I still remember how, a year ago, I was slacking away my days waiting for JC to start and hoping I would meet new and friendly people. Well, I have.
One less year to live. One more year of experience of... living. One more year left of JC, one more year left with 09S6B. One more year left in HC Bowling... One more year left to NS. One more year before I can legally drink and drive (kinda ironic)...
2009 has been a... interesting year. Alot of new things experienced, met alot of new people, did alot of new things... Lived through one year of JC without major incident...
Met an OG which is now mostly dead, got to know a great class, made new friends, started bowling, joining my first -official- sports CCA, took a new subject (economics). Had a class chalet in the middle of the year which clashed with my bowling chalet (perfectly, no less), had more fun, watched my grades experience a constant decline. Some things remain the same, like old friends, 8pm DoTA, NCC abangs, and so on. And yet some dont.
One month to block tests. Four months to A Divs. About what, six months to prelims? and elven months to A levels. Havent got a direction in life. Not really sure if letting life take me where it wants to take me is a good idea, but I guess I'll just take what comes my way. Do I intend to continue education? Yeah... I guess. Do I know what I want to study? No... For some reason having to actually study something takes the fun out of it. Once upon a time I loved Math alot... constantly remained years ahead of my level... until the syllabus forced us to drill formulas into our minds in order to proceed. Which, more or less, marked my downfall in that subject. In other words, I fear studying subjects I like, in the event that I end up disliking it.
Then again I dont have that luxury now. My life currently seems to be oriented around A levels. My testimonial is a blank. I have no achievements, no talents, nothing. Or at least nothing from a pragmatic standpoint, from an official standpoint. All I have is myself. As much as I dislike studying I will have to, for my sake.
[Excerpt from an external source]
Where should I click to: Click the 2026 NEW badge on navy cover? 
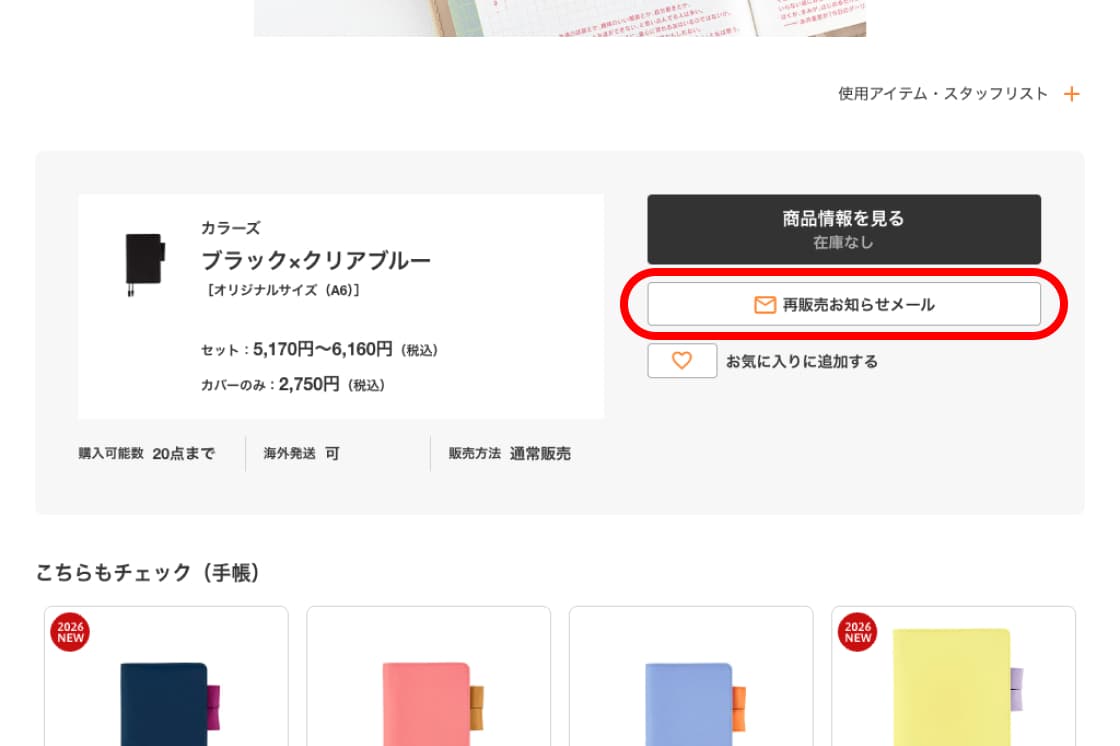tap(70, 632)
Is it time to put to work that which rests upon my shoulders? They say nothing is inevitable save death and taxes... This is a world where one's choices defines one's own outcomes. If only choices could be expressed in numbers and percentages...
Anyway, I very much doubt I will be blogging much in the year to come. There are far more many things to occupy my attention... games, studies, sports, friends and more... then again my life seems to be oriented merely around these.